Policy recommendations
• The PEPFAR website gives very ambiguous numbers when citing the current progress. For example, it states the U.S. has “supported community outreach activities to nearly 61.5 million people to prevent sexual transmission,” “supported prevention of mother-to-child HIV transmission services for women during more than 6 million pregnancies,” and “supported antiretroviral prophylaxis for HIV-positive women during 533,700 pregnancies, averting an estimated 101,500 infant HIV infections.” When looking at the goal of preventing 7 million infections by 2010, how does the U.S. determine how close it is to reaching that goal?
• Although $15 billion is indeed a substantial sum of money to be spending outside the U.S., it is very little compared to what the U.S. budget includes for domestic HIV/AIDS research and treatment. Since Americans are concerned very little with the AIDS problem in comparison to how much most Africans are concerned with the AIDS problem, the U.S. should reexamine its funding policies. At the very least, the American public should be made more aware of the PEPFAR program. Regardless of how small a percentage of the yearly budget $3 billion is ($15 billion over three years), it is so much more than many Americans will ever see that they deserve to know what the government is spending money on.
• The ABC approach has medical evidence to support its effectiveness, but it carries a lot of Western-centric ideology and conservative moral values that may not be in line with the cultures the U.S. is trying to aid. We should avoid making condom use a last resort, or refusing to make them available on the grounds that they will be used in “immoral” situations. Funding stipulations that require 1/3 of the prevention budget to be directed to programs which advocate abstinence-until-marriage should be removed. Numerous organizations are helping to reduce the number of HIV infections around the globe; funding should not be denied them simply because they are willing to distribute condoms, which have proven to be a very effective prevention method.

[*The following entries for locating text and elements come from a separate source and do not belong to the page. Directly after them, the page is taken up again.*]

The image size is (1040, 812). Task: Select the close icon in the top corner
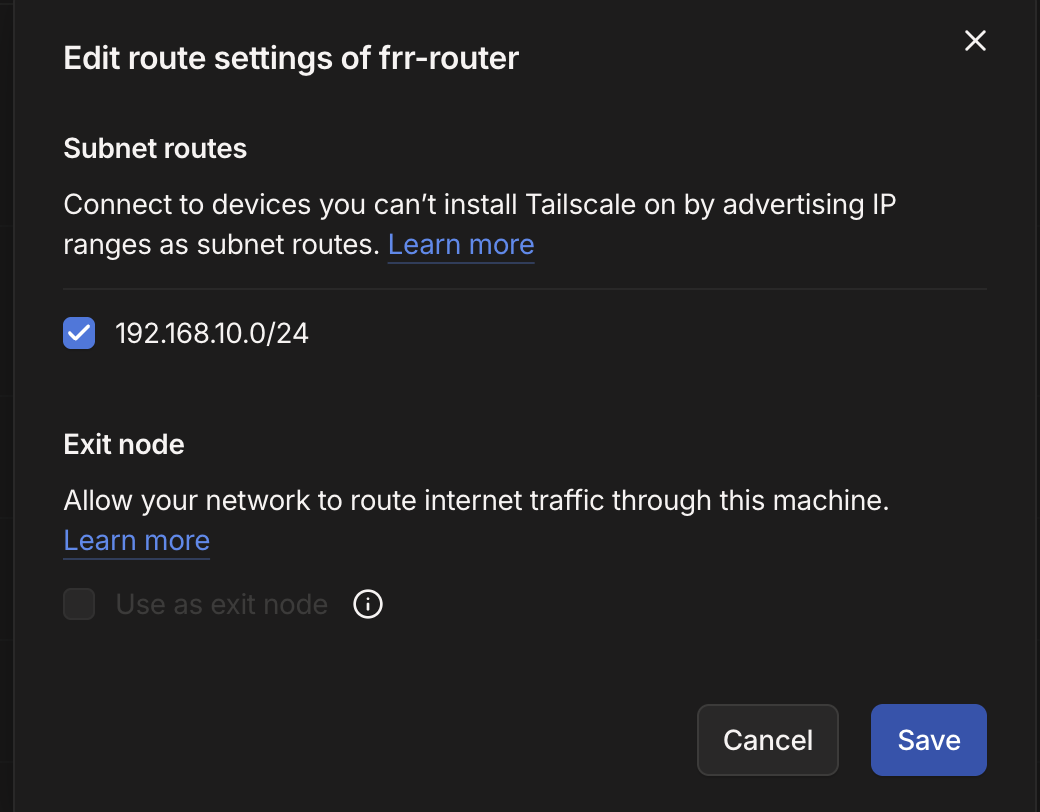tap(975, 41)
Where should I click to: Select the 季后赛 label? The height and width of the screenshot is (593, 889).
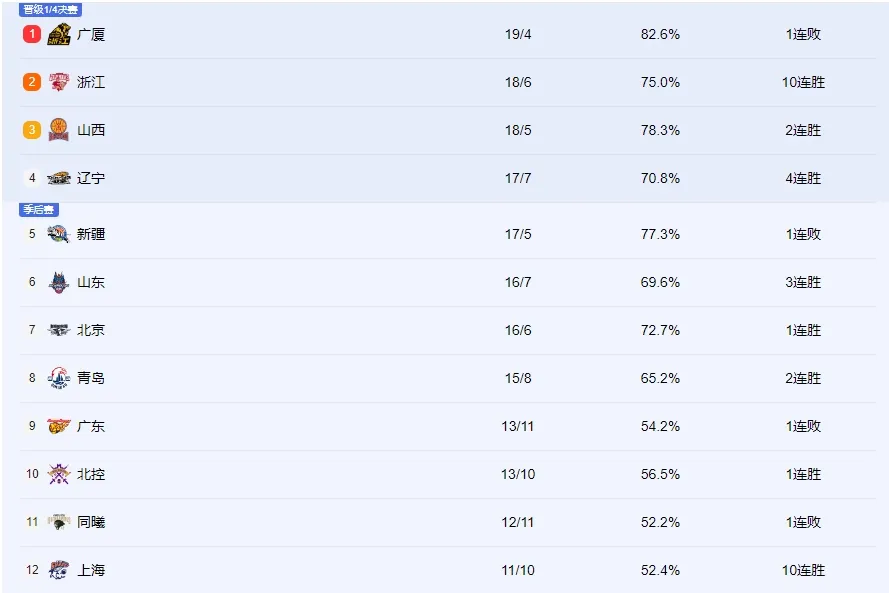point(39,210)
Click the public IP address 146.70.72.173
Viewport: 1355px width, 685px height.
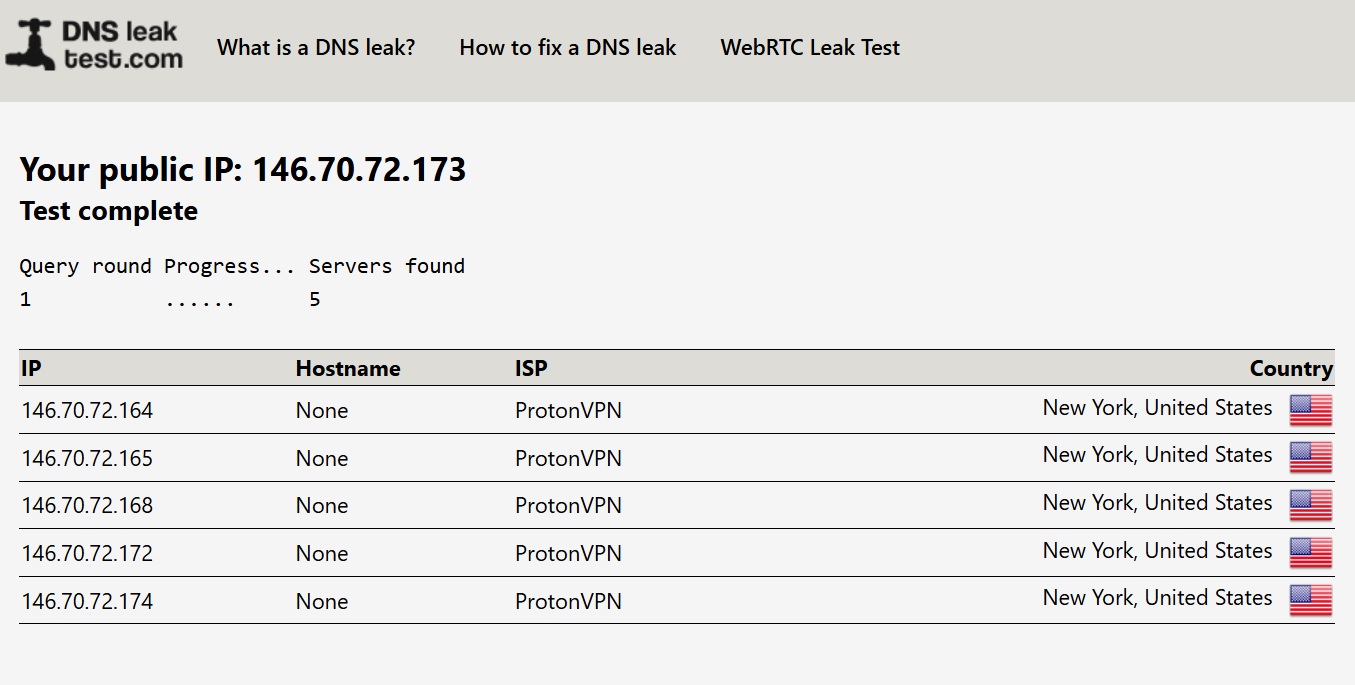(x=360, y=169)
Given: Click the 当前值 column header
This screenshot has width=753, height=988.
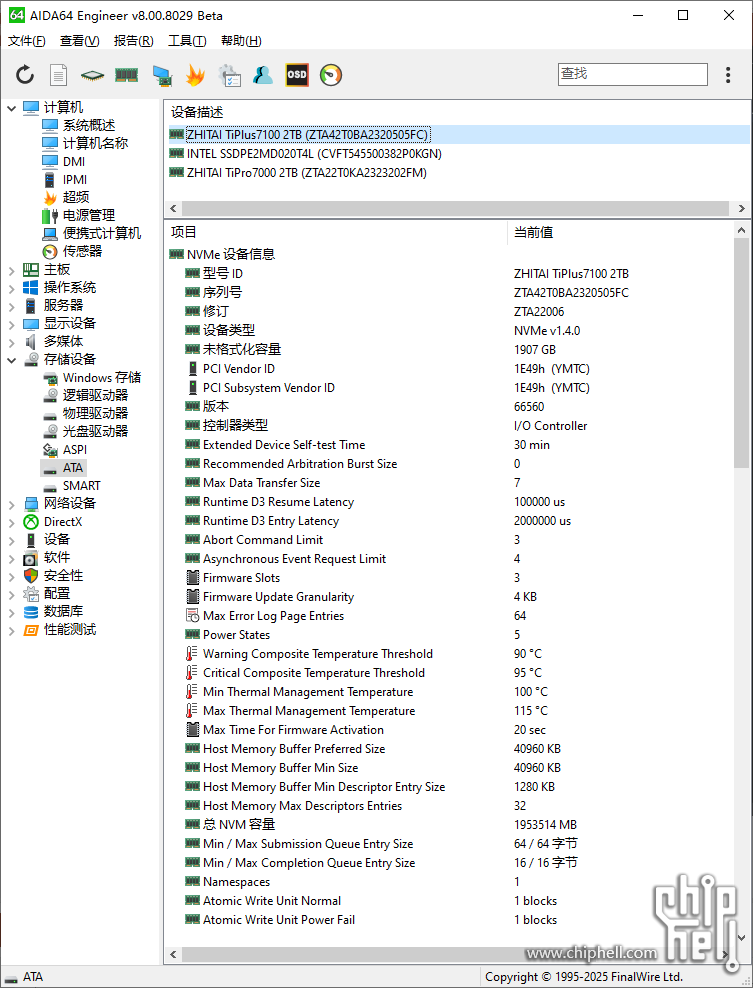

• The U.S. should continue to develop cheap, 3-in-1 ART drugs that will reduce the cost of treating individuals, allow more individuals to receive treatment, and make life easier for those who live with AIDS. The FDA should work with the WHO in expediting the drug approval process. Pharmaceuticals need to find effective second-line prescriptions for patients who are resistant to first-line prescriptions, and find inexpensive ways of producing those second-line drugs.
• Deference should be given to national governments and organizations that already have programs in place for combating AIDS, if those programs have proven effective. PEPFAR should work alongside existing systems rather than creating extra levels of bureaucracy.
• Part of the prevention section of PEPFAR should be a goal to increase respect for women through classes, workshops, and activities. Until the social status of women is raised in many of the focus countries, little progress can be made. It has been proven that there is a negative correlation between a woman’s level of education and her likelihood of contracting HIV. Therefore, it would be in the best interest of both the U.S. and the focus countries to provide more opportunities for girls and young women to complete at least a basic elementary school education.